_Input data:_
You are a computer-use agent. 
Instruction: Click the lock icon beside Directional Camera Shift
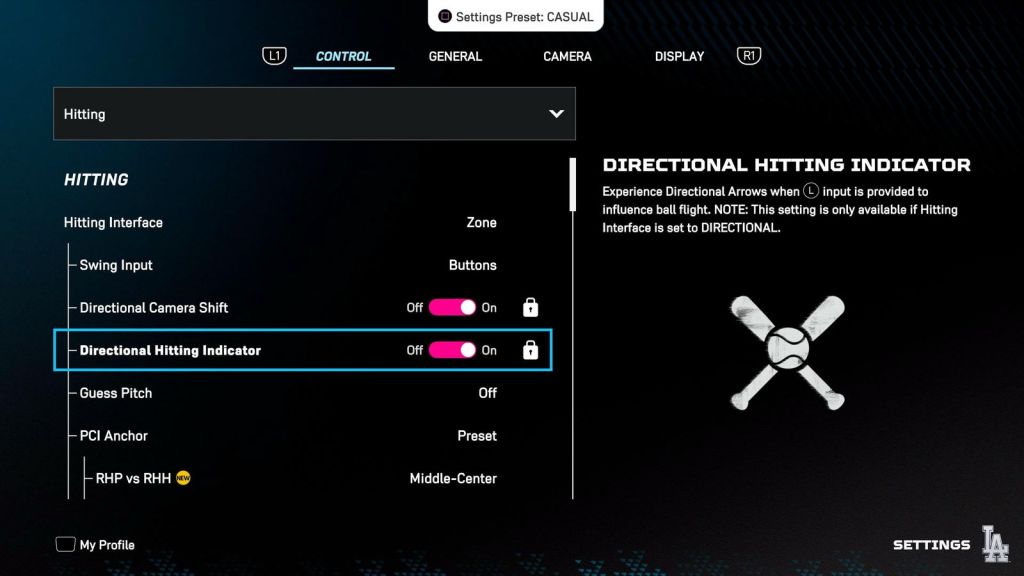530,308
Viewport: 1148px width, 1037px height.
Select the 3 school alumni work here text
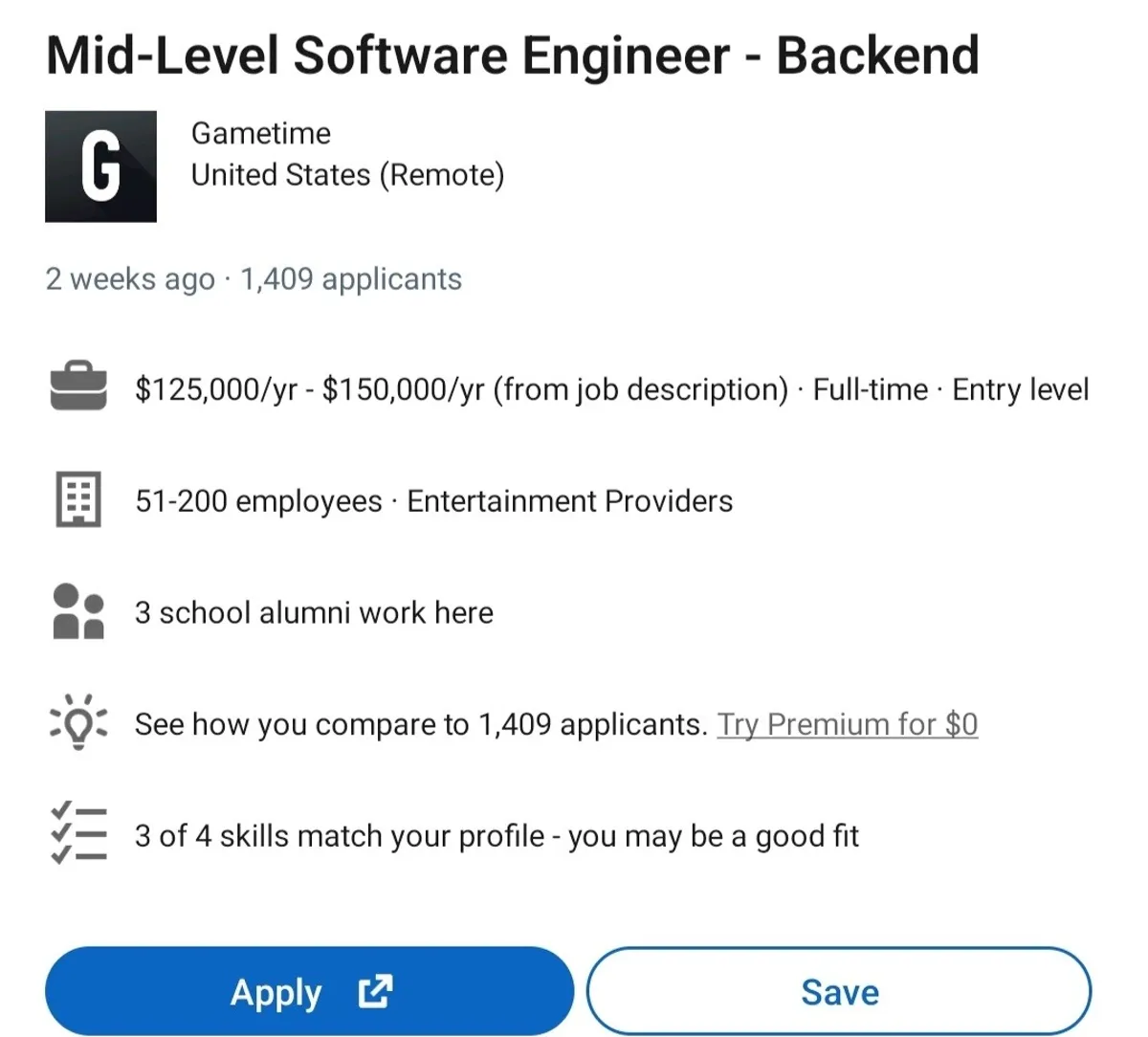click(x=314, y=612)
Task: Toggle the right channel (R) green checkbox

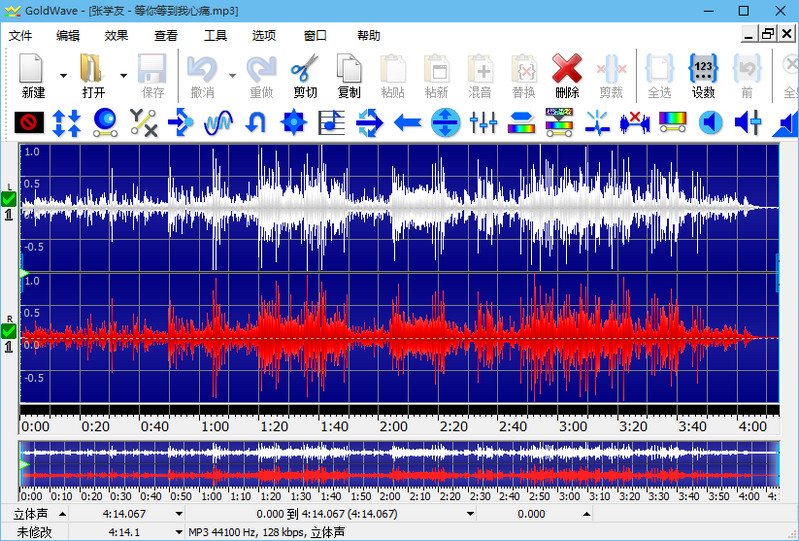Action: pyautogui.click(x=9, y=331)
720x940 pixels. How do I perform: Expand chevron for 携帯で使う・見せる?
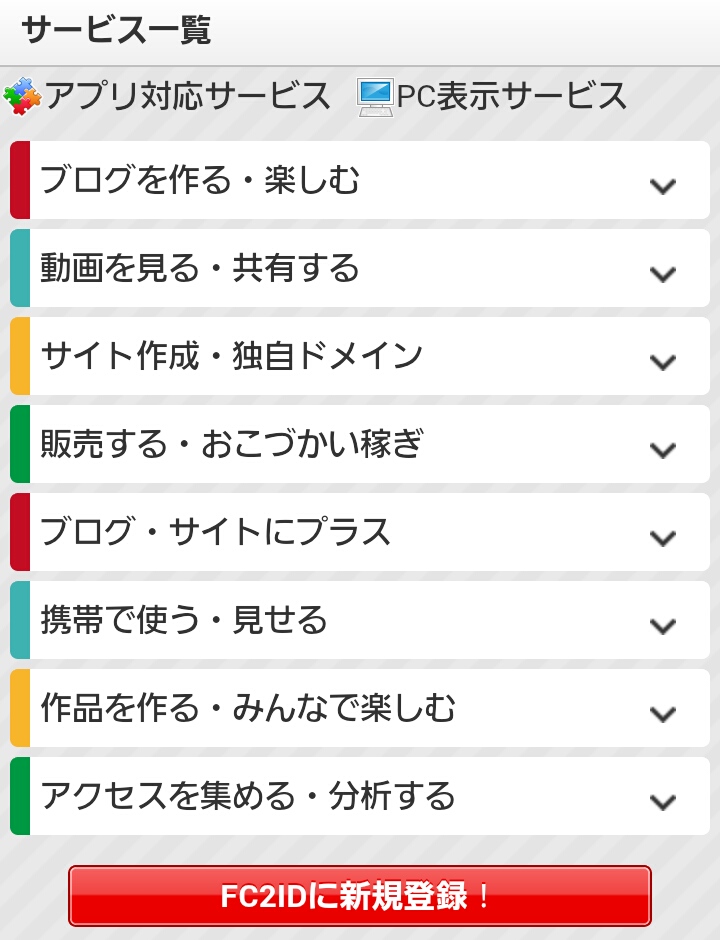pyautogui.click(x=662, y=626)
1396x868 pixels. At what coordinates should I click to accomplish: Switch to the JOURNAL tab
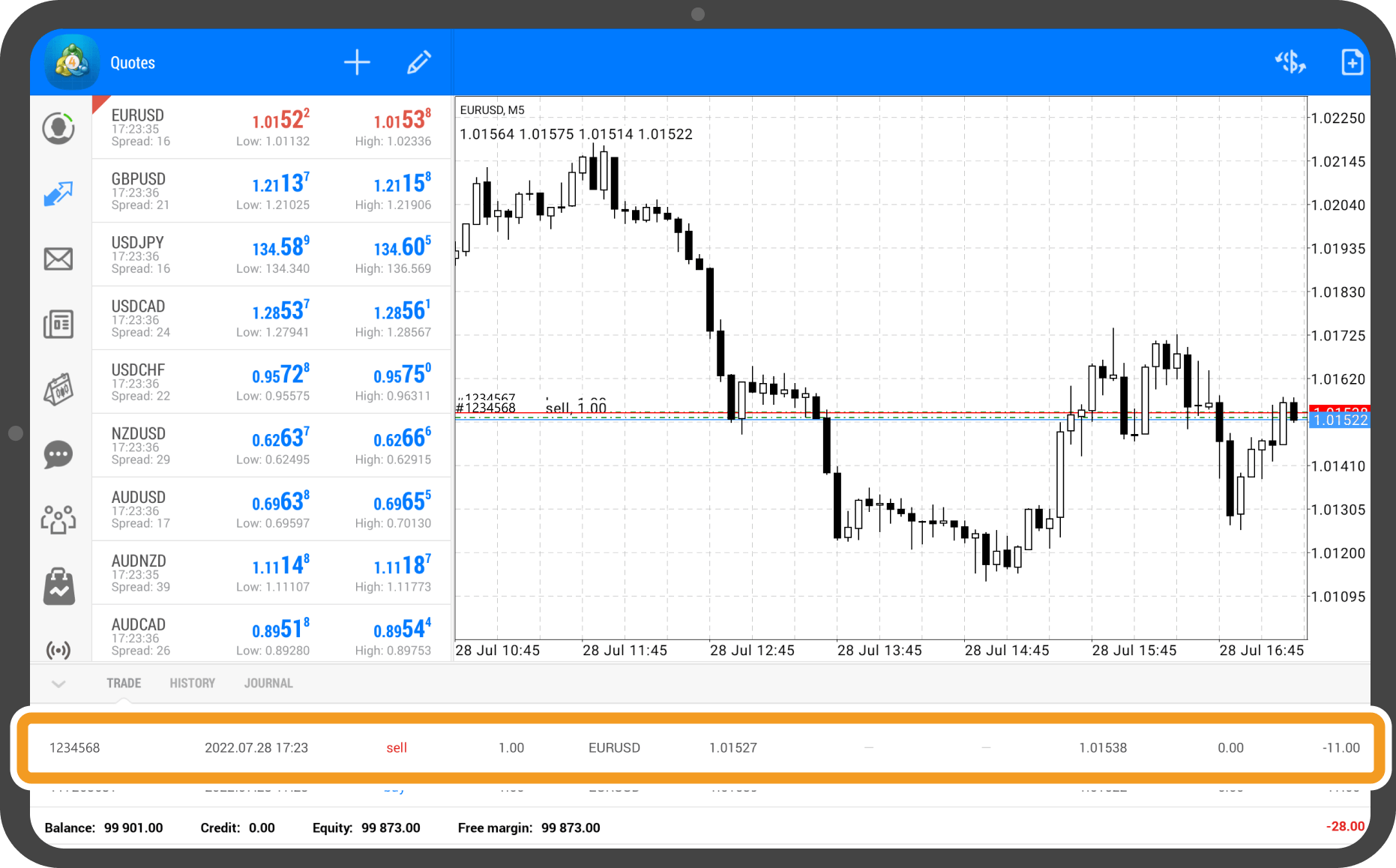[268, 684]
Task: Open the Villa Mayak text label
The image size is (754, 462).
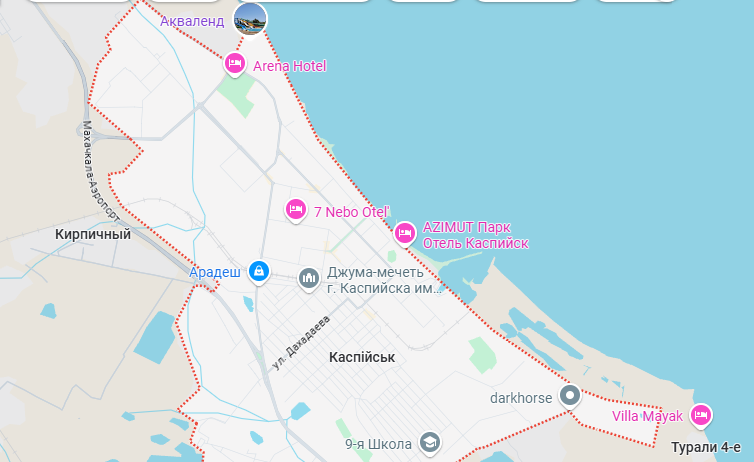Action: (647, 416)
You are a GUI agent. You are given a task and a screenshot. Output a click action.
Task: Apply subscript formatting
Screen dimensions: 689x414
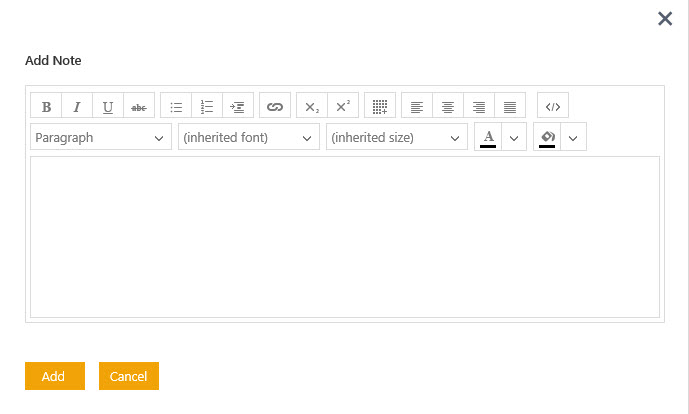coord(312,106)
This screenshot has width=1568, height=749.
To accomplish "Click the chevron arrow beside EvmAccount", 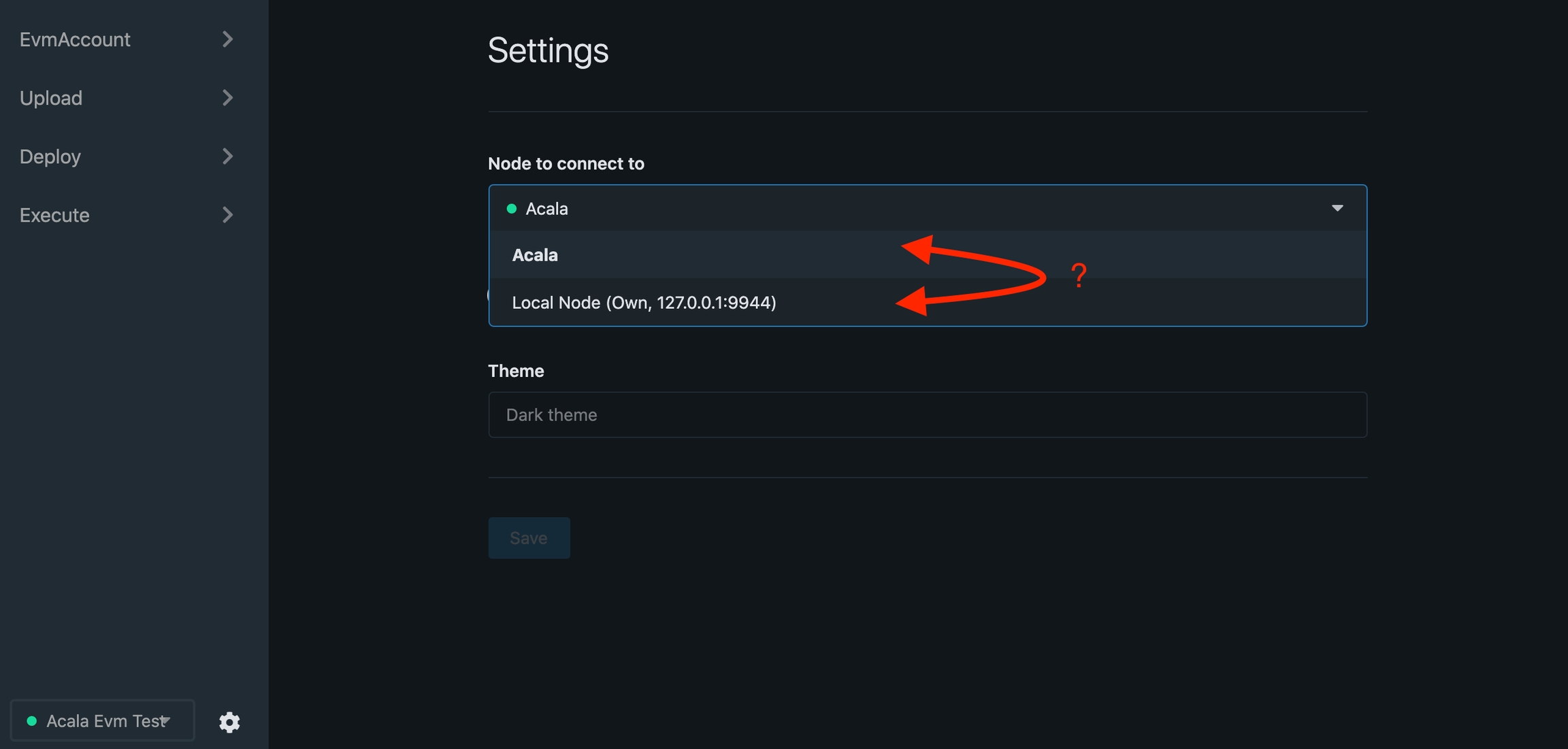I will pos(228,39).
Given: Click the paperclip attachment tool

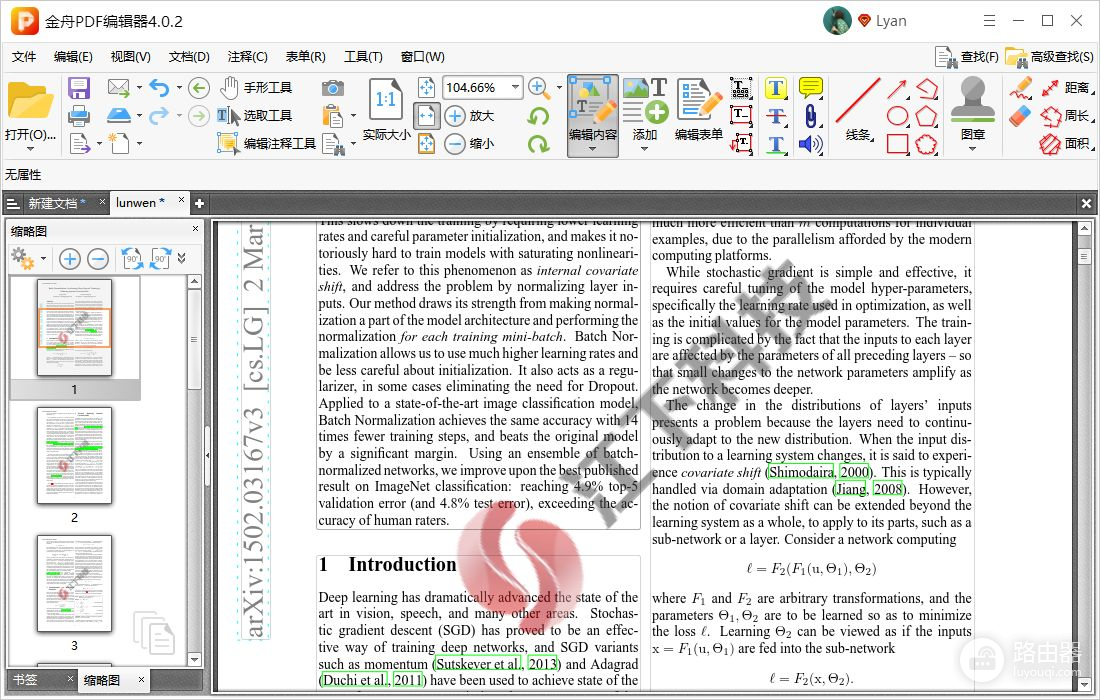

_Short task:_ Starting at the top of the data and stopping after the line that contains "Action: (647, 416)", swap "lock icon" for "padlock icon" and change nothing else. Leave the pictures out of your answer.

_Answer to this exercise:_
You are a computer-use agent. 
Instruction: Click the padlock icon beside Directional Camera Shift
530,308
Viewport: 1148px width, 1037px height.
Select the 3 school alumni work here text
click(x=314, y=612)
Task: Toggle the right channel (R) green checkbox

Action: pyautogui.click(x=9, y=331)
720x940 pixels. How do I perform: Expand chevron for 携帯で使う・見せる?
pyautogui.click(x=662, y=626)
1396x868 pixels. At what coordinates should I click to accomplish: Switch to the JOURNAL tab
[268, 684]
Task: Open the Villa Mayak text label
The image size is (754, 462).
Action: (647, 416)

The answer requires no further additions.